= PROBLEM REQUIREMENTS =
Every single record below is to be reproduced exactly.

Records from a collection
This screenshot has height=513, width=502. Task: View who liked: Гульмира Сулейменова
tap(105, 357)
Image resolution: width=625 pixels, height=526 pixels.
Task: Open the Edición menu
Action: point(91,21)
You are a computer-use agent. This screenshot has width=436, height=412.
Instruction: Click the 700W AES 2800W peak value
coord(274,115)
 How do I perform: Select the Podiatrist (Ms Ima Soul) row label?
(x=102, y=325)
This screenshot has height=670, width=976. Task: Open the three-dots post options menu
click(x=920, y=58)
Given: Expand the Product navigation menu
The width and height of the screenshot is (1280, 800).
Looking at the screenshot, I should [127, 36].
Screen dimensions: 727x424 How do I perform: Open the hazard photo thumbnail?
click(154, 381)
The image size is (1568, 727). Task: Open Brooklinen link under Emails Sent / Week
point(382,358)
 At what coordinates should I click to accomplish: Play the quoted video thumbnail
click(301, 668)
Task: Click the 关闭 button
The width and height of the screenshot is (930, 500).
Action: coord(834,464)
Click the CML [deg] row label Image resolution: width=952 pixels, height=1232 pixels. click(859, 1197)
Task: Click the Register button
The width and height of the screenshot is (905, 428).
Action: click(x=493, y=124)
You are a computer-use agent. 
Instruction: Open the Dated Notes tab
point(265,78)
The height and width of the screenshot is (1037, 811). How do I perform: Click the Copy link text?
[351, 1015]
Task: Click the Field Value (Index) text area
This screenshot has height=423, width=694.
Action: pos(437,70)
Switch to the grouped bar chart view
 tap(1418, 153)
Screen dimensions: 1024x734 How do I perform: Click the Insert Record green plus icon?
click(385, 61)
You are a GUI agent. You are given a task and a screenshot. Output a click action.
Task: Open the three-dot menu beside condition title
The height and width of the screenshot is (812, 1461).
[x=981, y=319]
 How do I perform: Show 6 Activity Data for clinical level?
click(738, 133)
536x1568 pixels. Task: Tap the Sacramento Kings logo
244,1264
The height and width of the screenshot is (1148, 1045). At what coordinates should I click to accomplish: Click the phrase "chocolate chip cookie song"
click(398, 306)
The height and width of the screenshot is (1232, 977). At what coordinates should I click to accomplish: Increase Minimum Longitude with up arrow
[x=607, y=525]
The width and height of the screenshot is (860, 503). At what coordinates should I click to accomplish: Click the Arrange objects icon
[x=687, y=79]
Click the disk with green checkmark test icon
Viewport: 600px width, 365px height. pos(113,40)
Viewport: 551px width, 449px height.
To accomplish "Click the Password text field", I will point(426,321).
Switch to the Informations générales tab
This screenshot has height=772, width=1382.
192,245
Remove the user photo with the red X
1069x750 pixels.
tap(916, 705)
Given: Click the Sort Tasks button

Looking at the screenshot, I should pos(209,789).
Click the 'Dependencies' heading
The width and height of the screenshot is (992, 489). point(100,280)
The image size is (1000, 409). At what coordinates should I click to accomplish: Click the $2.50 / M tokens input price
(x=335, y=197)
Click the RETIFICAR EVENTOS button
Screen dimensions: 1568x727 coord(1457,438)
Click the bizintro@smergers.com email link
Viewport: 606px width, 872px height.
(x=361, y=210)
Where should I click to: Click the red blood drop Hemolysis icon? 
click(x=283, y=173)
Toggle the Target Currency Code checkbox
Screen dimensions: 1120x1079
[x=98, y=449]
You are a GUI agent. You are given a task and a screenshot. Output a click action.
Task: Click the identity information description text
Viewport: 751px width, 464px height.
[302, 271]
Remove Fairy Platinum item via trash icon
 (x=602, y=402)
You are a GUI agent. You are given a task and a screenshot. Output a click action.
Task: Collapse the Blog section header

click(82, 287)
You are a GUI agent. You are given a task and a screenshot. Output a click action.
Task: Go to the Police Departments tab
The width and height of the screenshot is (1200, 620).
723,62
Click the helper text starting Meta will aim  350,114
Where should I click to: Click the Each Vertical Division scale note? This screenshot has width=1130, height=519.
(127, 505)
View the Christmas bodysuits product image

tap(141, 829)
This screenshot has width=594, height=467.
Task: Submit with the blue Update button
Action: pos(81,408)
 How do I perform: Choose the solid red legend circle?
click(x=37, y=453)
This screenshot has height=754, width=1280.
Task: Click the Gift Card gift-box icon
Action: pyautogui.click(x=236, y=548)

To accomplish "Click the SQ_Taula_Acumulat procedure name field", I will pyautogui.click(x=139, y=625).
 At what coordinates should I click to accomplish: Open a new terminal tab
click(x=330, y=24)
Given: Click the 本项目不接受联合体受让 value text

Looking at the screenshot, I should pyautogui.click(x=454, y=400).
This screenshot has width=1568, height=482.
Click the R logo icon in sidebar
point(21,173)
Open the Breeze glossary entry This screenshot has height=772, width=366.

= TASK RESPONSE =
This screenshot has height=513, width=502. Task: View who liked: Гульмира Сулейменова
tap(105, 357)
Image resolution: width=625 pixels, height=526 pixels.
Task: Open the Edición menu
Action: point(91,21)
You are a computer-use agent. This screenshot has width=436, height=412.
Instruction: Click the 700W AES 2800W peak value
coord(274,115)
 How do I perform: Select the Podiatrist (Ms Ima Soul) row label?
(x=102, y=325)
This screenshot has height=670, width=976. Task: Open the three-dots post options menu
click(x=920, y=58)
Given: Expand the Product navigation menu
The width and height of the screenshot is (1280, 800).
Looking at the screenshot, I should [127, 36].
Screen dimensions: 727x424 How do I perform: Open the hazard photo thumbnail?
click(154, 381)
The image size is (1568, 727). Task: Open Brooklinen link under Emails Sent / Week
point(382,358)
 At what coordinates should I click to accomplish: Play the quoted video thumbnail
click(301, 668)
Task: Click the 关闭 button
The width and height of the screenshot is (930, 500).
Action: coord(834,464)
Click the CML [deg] row label Image resolution: width=952 pixels, height=1232 pixels. click(859, 1197)
Task: Click the Register button
The width and height of the screenshot is (905, 428).
Action: click(x=493, y=124)
You are a computer-use agent. 
Instruction: Open the Dated Notes tab
point(265,78)
The height and width of the screenshot is (1037, 811). How do I perform: Click the Copy link text?
[351, 1015]
Task: Click the Field Value (Index) text area
This screenshot has height=423, width=694.
Action: pos(437,70)
Switch to the grouped bar chart view
 tap(1418, 153)
Screen dimensions: 1024x734 How do I perform: Click the Insert Record green plus icon?
click(385, 61)
You are a GUI agent. You are given a task and a screenshot. Output a click action.
Task: Open the three-dot menu beside condition title
The height and width of the screenshot is (812, 1461).
[x=981, y=319]
 How do I perform: Show 6 Activity Data for clinical level?
click(738, 133)
536x1568 pixels. Task: Tap the Sacramento Kings logo
244,1264
The height and width of the screenshot is (1148, 1045). At what coordinates should I click to accomplish: Click the phrase "chocolate chip cookie song"
click(398, 306)
The height and width of the screenshot is (1232, 977). At what coordinates should I click to accomplish: Increase Minimum Longitude with up arrow
[x=607, y=525]
The width and height of the screenshot is (860, 503). At what coordinates should I click to accomplish: Click the Arrange objects icon
[x=687, y=79]
Click the disk with green checkmark test icon
Viewport: 600px width, 365px height. pos(113,40)
Viewport: 551px width, 449px height.
To accomplish "Click the Password text field", I will point(426,321).
Switch to the Informations générales tab
This screenshot has height=772, width=1382.
192,245
Remove the user photo with the red X
1069x750 pixels.
tap(916, 705)
Given: Click the Sort Tasks button

Looking at the screenshot, I should pos(209,789).
Click the 'Dependencies' heading
The width and height of the screenshot is (992, 489). point(100,280)
The image size is (1000, 409). At what coordinates should I click to accomplish: Click the $2.50 / M tokens input price
(x=335, y=197)
Click the RETIFICAR EVENTOS button
Screen dimensions: 1568x727 coord(1457,438)
Click the bizintro@smergers.com email link
Viewport: 606px width, 872px height.
(x=361, y=210)
Where should I click to: Click the red blood drop Hemolysis icon? 
click(x=283, y=173)
Toggle the Target Currency Code checkbox
Screen dimensions: 1120x1079
[x=98, y=449]
You are a GUI agent. You are given a task and a screenshot. Output a click action.
Task: Click the identity information description text
Viewport: 751px width, 464px height.
[302, 271]
Remove Fairy Platinum item via trash icon
 (x=602, y=402)
You are a GUI agent. You are given a task and a screenshot. Output a click action.
Task: Collapse the Blog section header

click(82, 287)
You are a GUI agent. You are given a task and a screenshot. Output a click action.
Task: Go to the Police Departments tab
The width and height of the screenshot is (1200, 620).
723,62
Click the helper text starting Meta will aim  350,114
Where should I click to: Click the Each Vertical Division scale note? This screenshot has width=1130, height=519.
(127, 505)
View the Christmas bodysuits product image

tap(141, 829)
This screenshot has width=594, height=467.
Task: Submit with the blue Update button
Action: pos(81,408)
 How do I perform: Choose the solid red legend circle?
click(x=37, y=453)
This screenshot has height=754, width=1280.
Task: Click the Gift Card gift-box icon
Action: pyautogui.click(x=236, y=548)

To accomplish "Click the SQ_Taula_Acumulat procedure name field", I will pyautogui.click(x=139, y=625).
 At what coordinates should I click to accomplish: Open a new terminal tab
click(x=330, y=24)
Given: Click the 本项目不接受联合体受让 value text

Looking at the screenshot, I should pyautogui.click(x=454, y=400).
This screenshot has width=1568, height=482.
Click the R logo icon in sidebar
point(21,173)
Open the Breeze glossary entry This screenshot has height=772, width=366.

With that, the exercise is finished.